Your transcription must include every record word for word and no pictures.

- [Data supplied]:
|---|

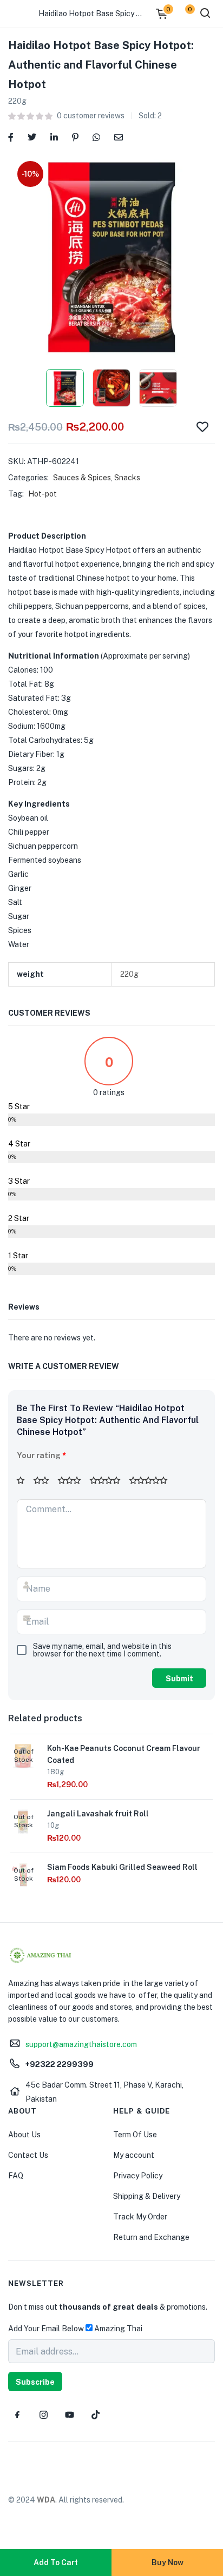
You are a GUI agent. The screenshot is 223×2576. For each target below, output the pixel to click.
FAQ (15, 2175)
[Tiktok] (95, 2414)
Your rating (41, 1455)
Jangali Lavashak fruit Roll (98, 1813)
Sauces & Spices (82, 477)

|---|

- [Response area]:
You are a GUI agent. The screenshot is 223×2576. For each target below, output the pixel to click.
FAQ (15, 2175)
[Tiktok] (95, 2414)
Your rating (41, 1455)
Jangali Lavashak fruit Roll (98, 1813)
Sauces & Spices (82, 477)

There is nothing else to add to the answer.